When Frost began to compress many of these food products within the layer of transparent resin, the idea was to capture something quite temporary like the hasty eating of a sandwich at work or the cooking of frozen pizza at home. Frost mentions, “By capturing these foods in resin I was ossifying them, turning them into some form of contemporary fossil. But after a while, I realised that much of the character of these products was connected to contemporary digital life.”
Harbouring on the mobile digital life that smartphones enabled, Frost says, “It made sense for me to develop an artwork that would slot into the digital spaces of social media. In tribute to the unboxing videos, I had watched on YouTube, I decided to make videos unpacking the ‘on-the-go’ products underwater. In unboxing videos, the act of consumption becomes completely digital. We can watch an unboxing video and digest the product virtually.”
Like the act of consuming information on the digital platform is beyond any rules of fixity, and is perpetually fluid and changing, the quick food is devoured without a set of secured and established directives. “I liked the fact that these videos did not necessarily identify themselves as art. I put them online anonymously and they circulated through social media eventually getting viewed by millions of people across all continents.”
In his recent exhibition, Passive Aggression (July 23-September 5, 2021) at Taco, London, Frost once again walks the viewers through the acts of consumption. Frost with his works attempts to explore the reverberations and merging of the two worlds: physical and virtual. The sculptures and videos of the exhibition employ the language to determine the patterns of online consumption and how they are combined with the physical lives. Giving an explicit account of the sculptures displayed at the exhibition, Frost says, “In this exhibition, I have made three pairs of robotic silicone versions of my own hands. The fingers on each hand respond to data taken from the social media accounts of commercial products - every ‘like’ for Belvita Biscuit on Instagram leads to twitching of one of the hands' fingers. With each finger receiving a different piece of ‘information’ the hands can be seen to be talking to each other in a private (and privatised) language made public.”
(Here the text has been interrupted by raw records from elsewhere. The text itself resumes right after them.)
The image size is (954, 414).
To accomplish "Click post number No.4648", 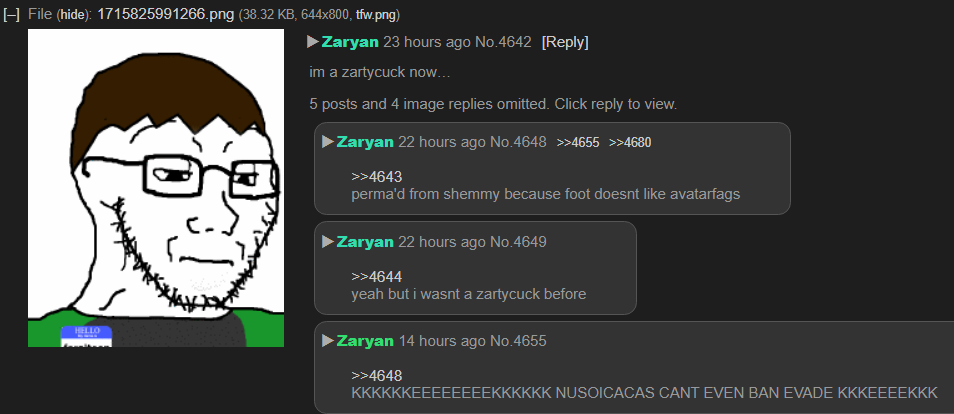I will tap(518, 142).
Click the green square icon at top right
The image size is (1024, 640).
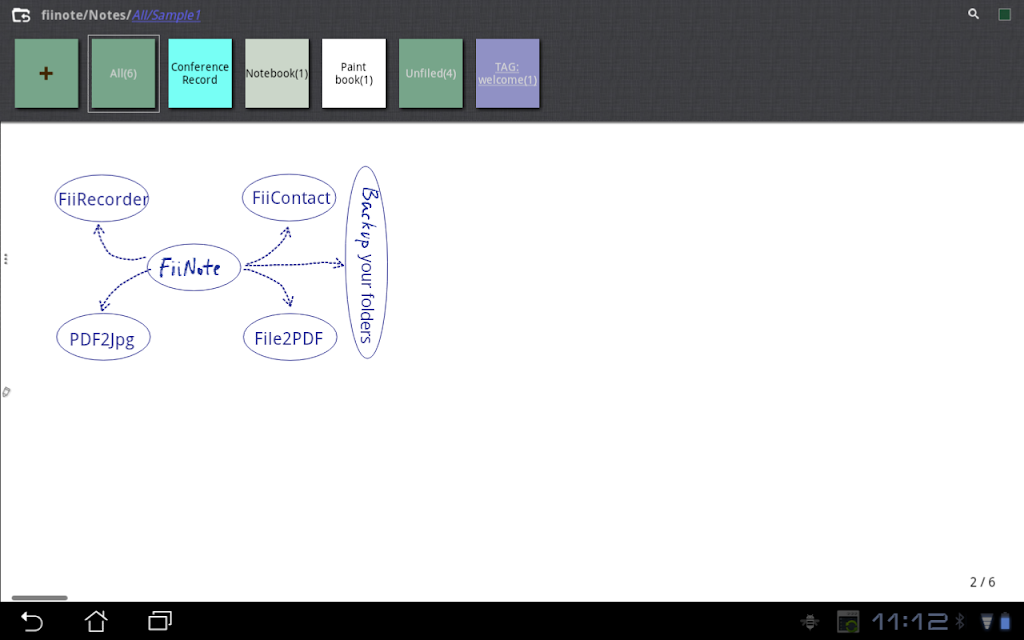coord(1004,14)
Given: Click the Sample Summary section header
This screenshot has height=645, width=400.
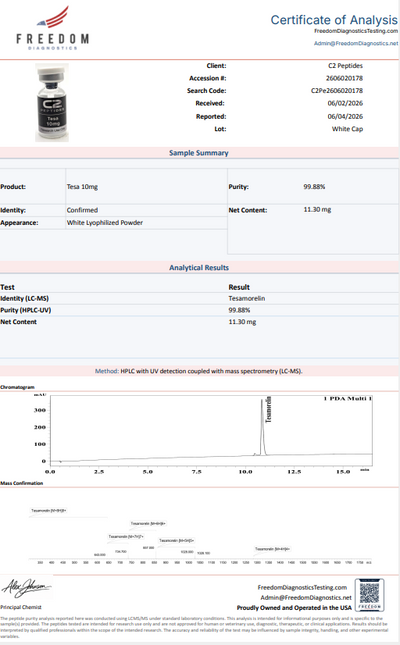Looking at the screenshot, I should 199,153.
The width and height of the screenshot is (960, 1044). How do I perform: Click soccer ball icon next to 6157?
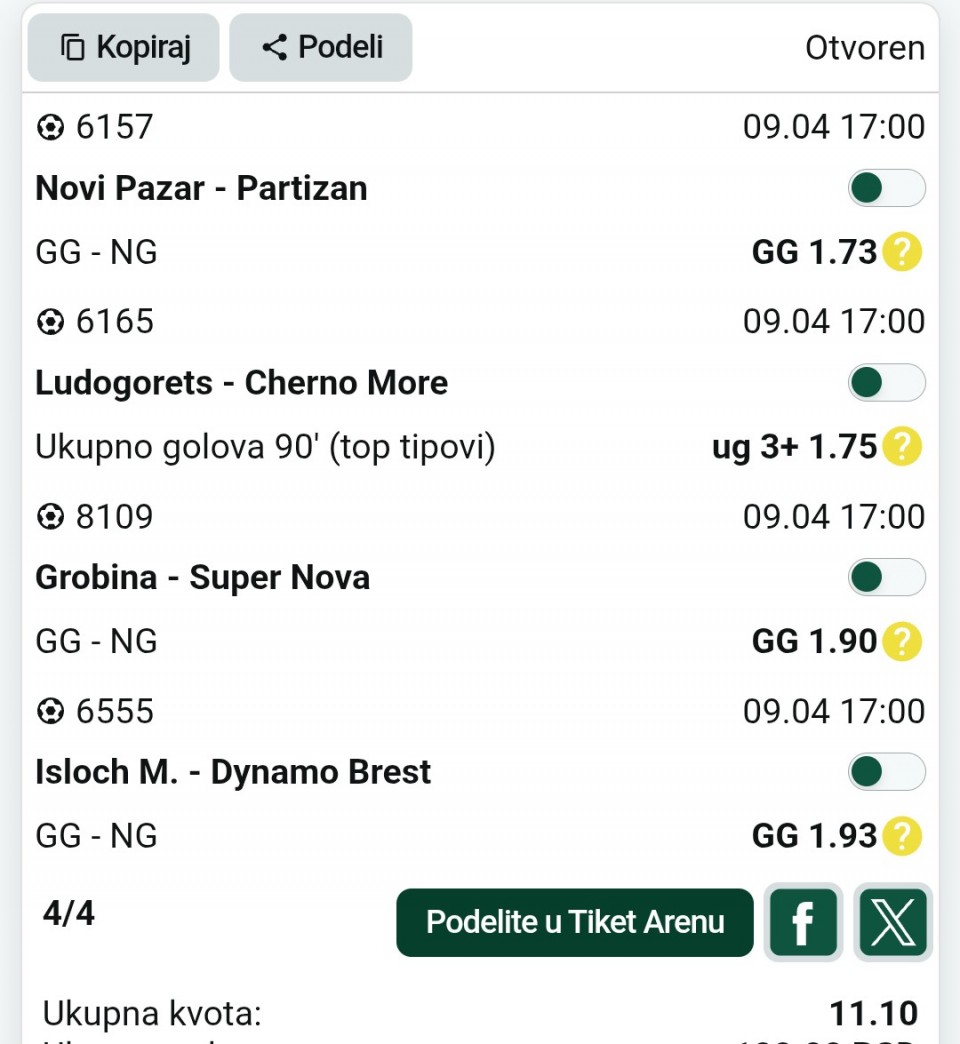tap(50, 127)
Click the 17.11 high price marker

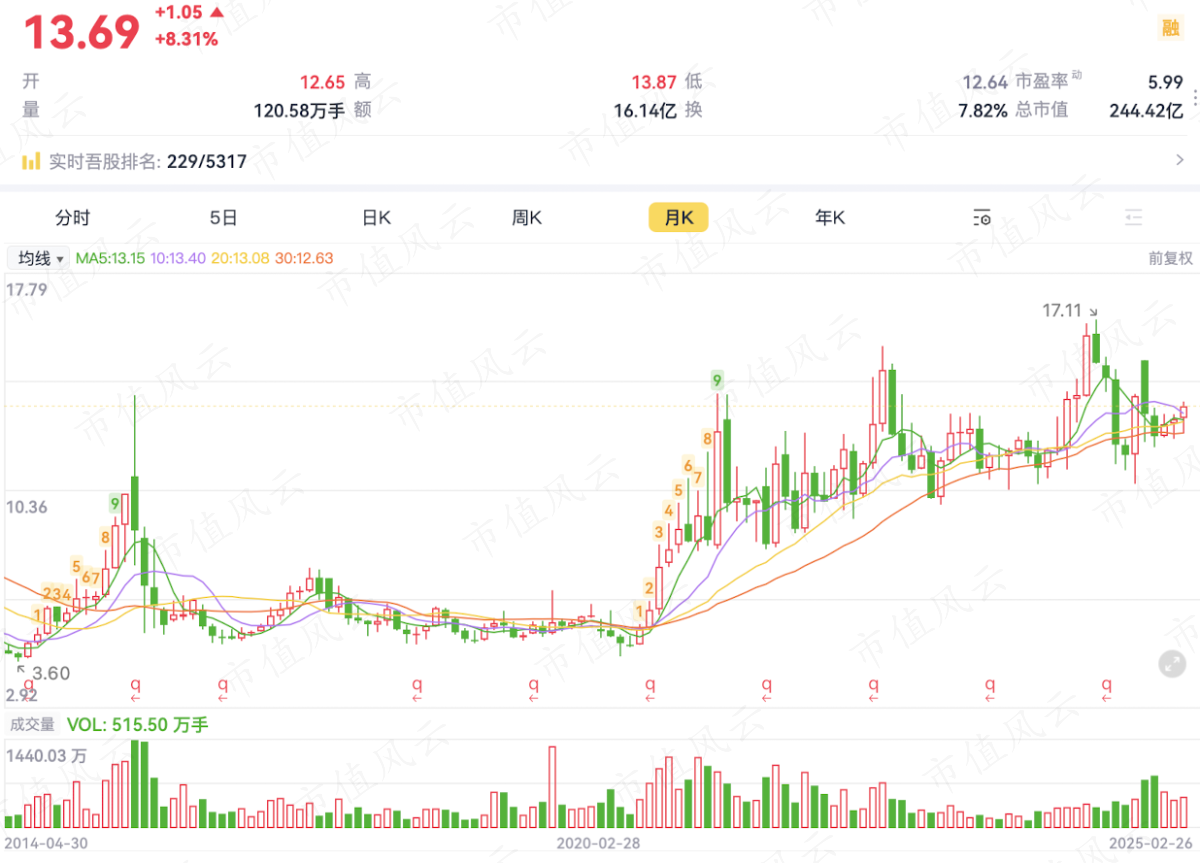1062,311
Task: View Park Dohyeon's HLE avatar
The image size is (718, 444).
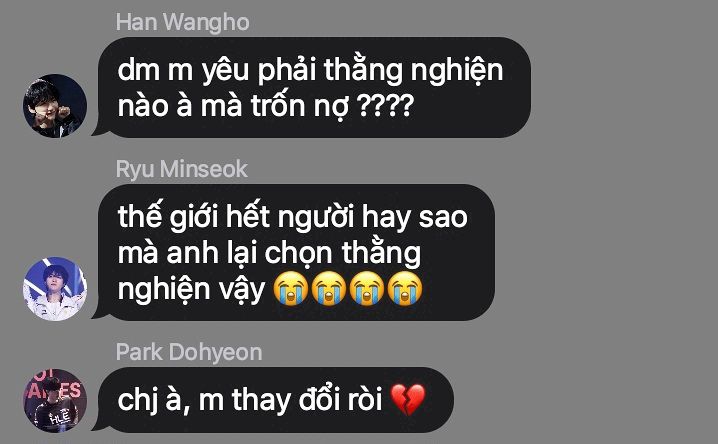Action: (x=55, y=401)
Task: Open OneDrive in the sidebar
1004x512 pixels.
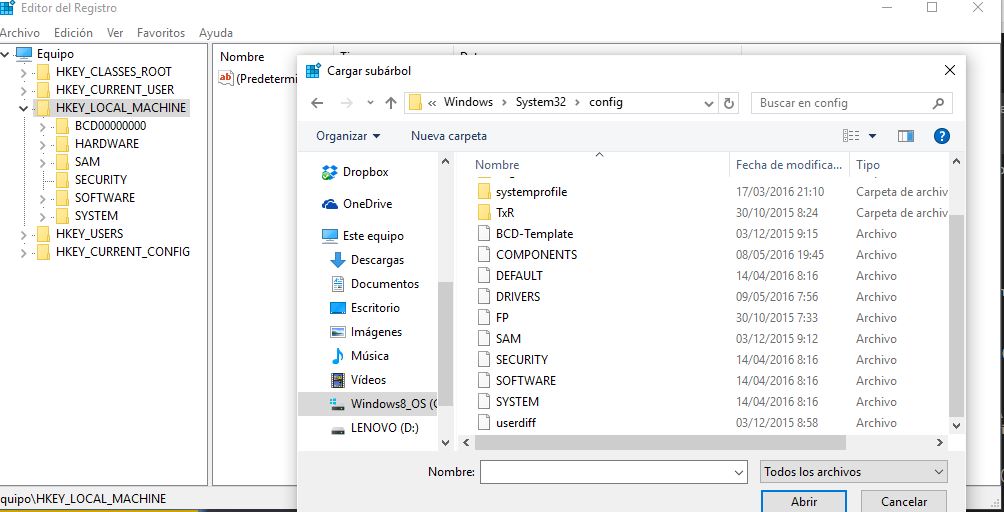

Frost uses “food as a shorthand for the idea of consumption”. The consumerist power is all-pervasive, which makes us humans turn blind towards its many forms and faces. The artist is clear about the fact that “I am not making a protest against all forms of consumption. I am more interested in exploring the way we consume as a relationship or exchange.” Unlike the fast consumption of food, the artworks by Frost demands the viewers to see, gauge and contemplate their urban modern surroundings which has (un)knowingly encased them.